If I could go back in time and give career advice to my younger self, here is what I would say.
Go further. Don’t hold back! Go further with your choices. As long as your performance is sincere, you can be as wacky and over-the-top as you like. The director will pull you back if it’s too much. It’s much easier for them to tell you to “tone it down” than fight to pull an interesting and dynamic performance out of you.
They are on your team. Sometimes voiceover can feel like a solitary pursuit since much of your time is spent alone in a tiny booth. It is important to remember that you’re part of a team and everyone is rooting for your success. Your agent, the director, the engineer, the producers, the client, the network...when you’re up to bat, you have a whole team of people cheering you on!
Stop obsessing. The industry is constantly changing, and your career path will not be a straight line. Don’t panic and get all paranoid when you find yourself in a slow season. Trends change and so do the people making decisions. Sometimes things will feel like one step forward, two steps back. Instead of getting frustrated, use this downtime to work on your craft.
Stop trying to impress everyone. Your best work will happen when you quit trying to please everyone—leave your perfectionism at the door. We are wonderfully flawed beings, so the characters we voice should be too. They’re hiring a human voice, not a robot! You will flub a line. You will have a bad audition. Let yourself make mistakes; laugh them off and learn from them.

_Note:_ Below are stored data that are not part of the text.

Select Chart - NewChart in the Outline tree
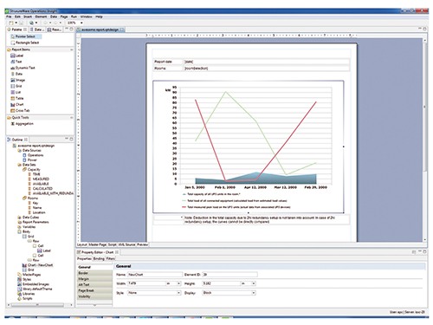Viewport: 433px width, 325px height. pos(40,265)
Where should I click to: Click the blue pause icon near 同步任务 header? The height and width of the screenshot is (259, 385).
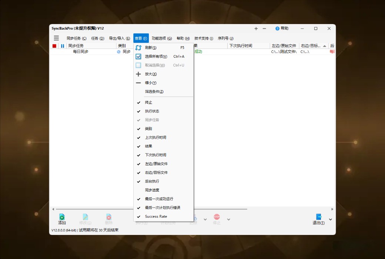[x=63, y=46]
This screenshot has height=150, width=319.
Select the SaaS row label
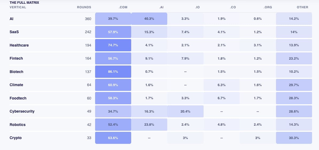coord(14,32)
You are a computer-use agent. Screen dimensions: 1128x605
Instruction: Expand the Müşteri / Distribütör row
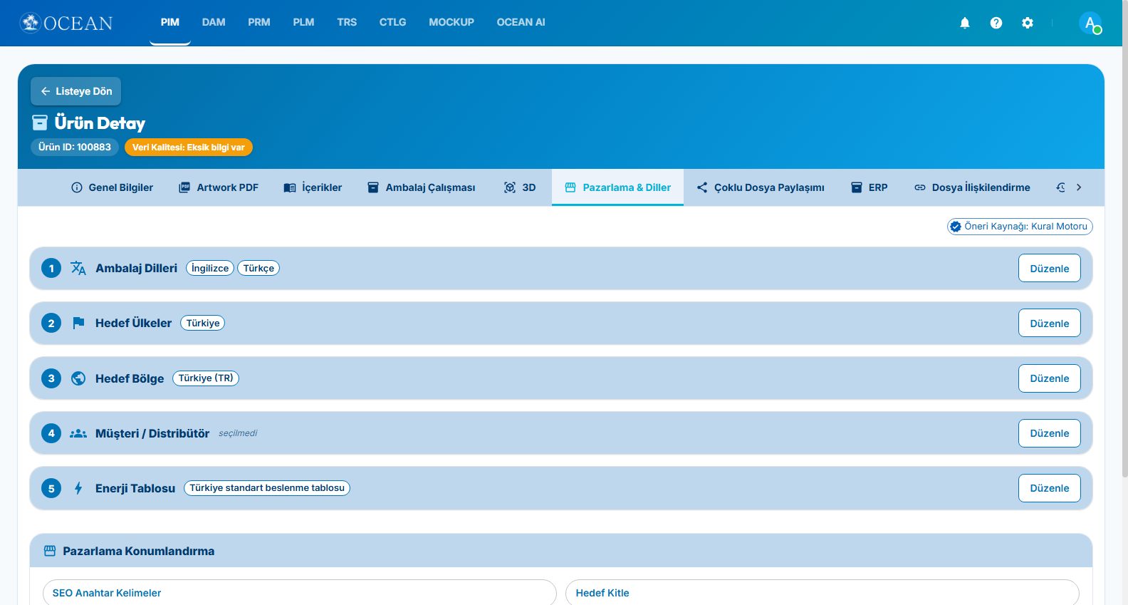pyautogui.click(x=561, y=433)

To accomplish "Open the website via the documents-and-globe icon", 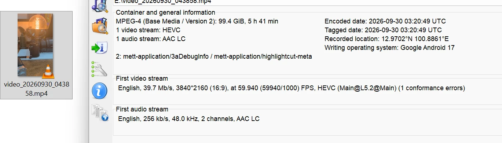I will tap(100, 113).
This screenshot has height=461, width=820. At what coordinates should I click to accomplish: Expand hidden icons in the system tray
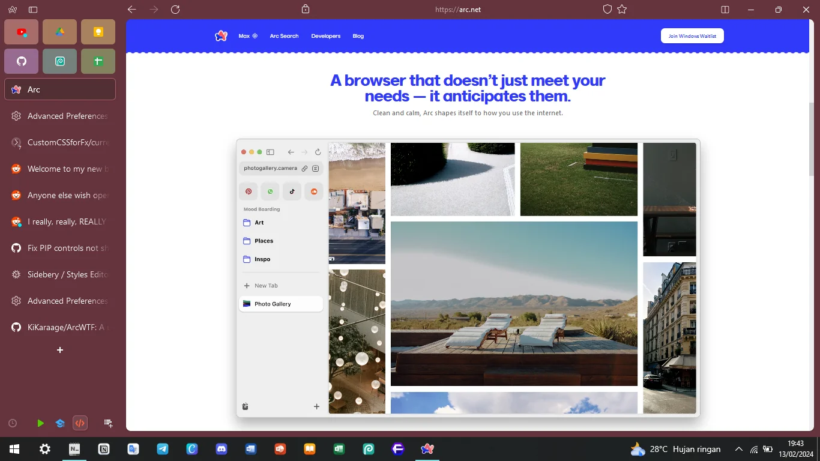pos(738,449)
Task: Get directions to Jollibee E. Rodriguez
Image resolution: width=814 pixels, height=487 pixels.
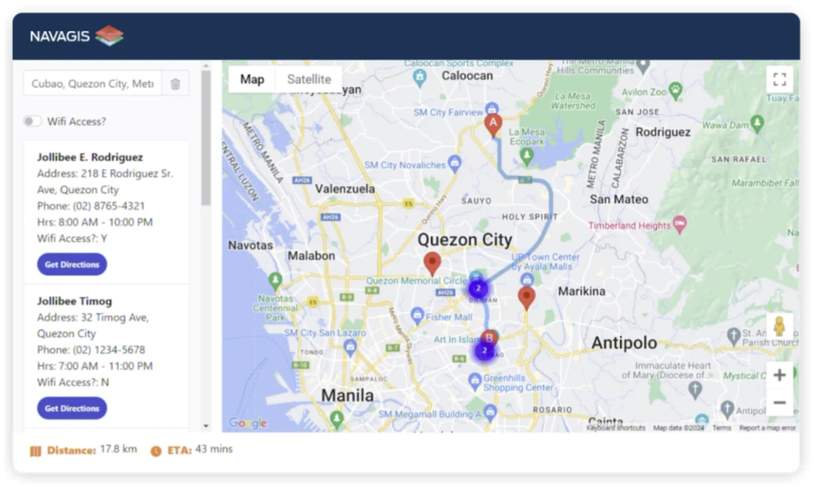Action: click(x=72, y=265)
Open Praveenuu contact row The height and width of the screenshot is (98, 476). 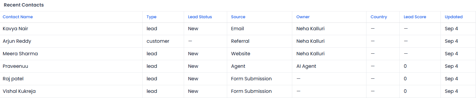click(238, 66)
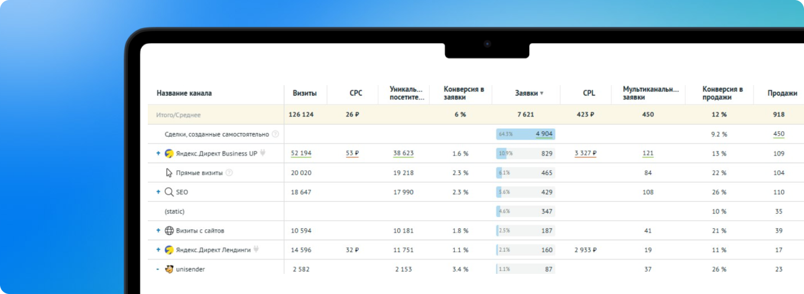Expand the Визиты с сайтов row
Image resolution: width=804 pixels, height=294 pixels.
pyautogui.click(x=158, y=231)
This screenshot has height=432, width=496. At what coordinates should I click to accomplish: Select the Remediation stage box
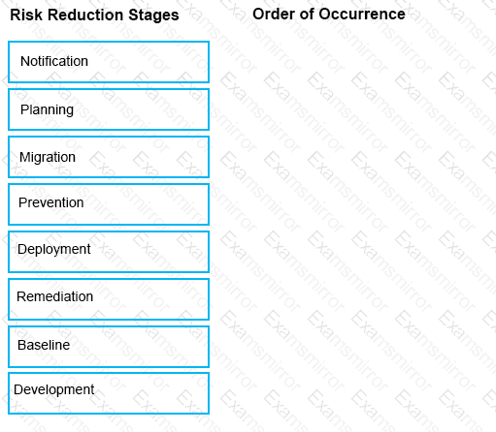[x=109, y=299]
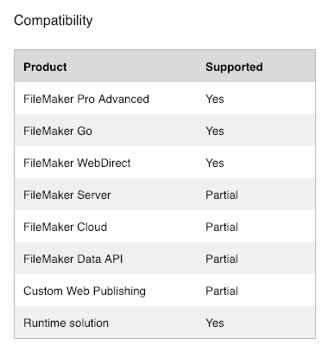
Task: Click Partial in the FileMaker Server row
Action: (222, 195)
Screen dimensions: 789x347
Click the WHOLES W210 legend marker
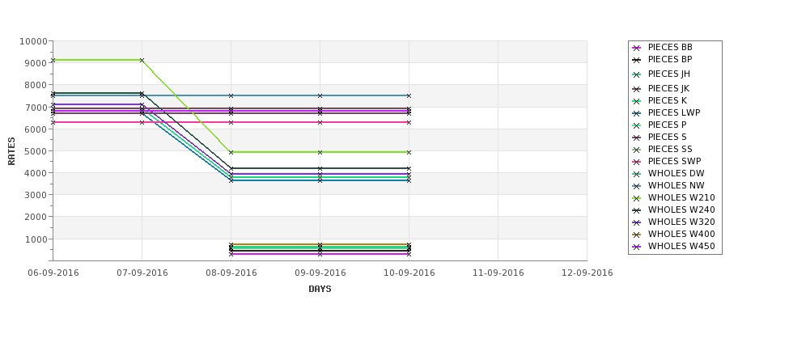637,199
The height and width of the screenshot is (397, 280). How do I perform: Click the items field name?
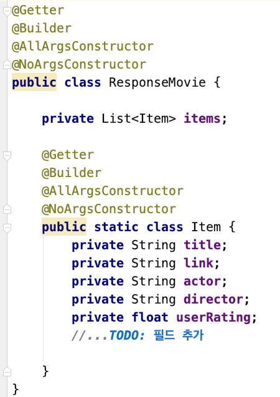tap(202, 118)
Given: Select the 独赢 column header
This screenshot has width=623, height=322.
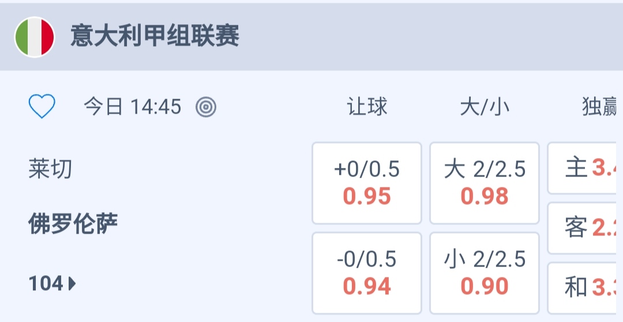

You will never “make it.” There’s a myth in this industry that you can “make it,” that you will arrive at some pinnacle destination in your career, where you’ve reached a certain level of success and can just sit back as the work pours in. Sadly, this notion of comfort and job security doesn’t exist in this line of work; you have to keep showing up. The top voice actors still audition for roles—they’re out there improving their skill set and giving 100 percent of themselves every time.
Newbie nerves and comparison. Don’t compare yourself to veteran voiceover actors that have been doing this 20-30 years longer than you have. You wouldn’t walk into any other business and expect to be the CEO within the first year. There is a learning curve to everything. So when you are just starting out, study the pros, ask them questions, learn from them… but don’t get down on yourself if you’re not performing at their level yet. If you focus on the craft and be thankful for the process, one day there will be a newbie VO actor looking up to YOU.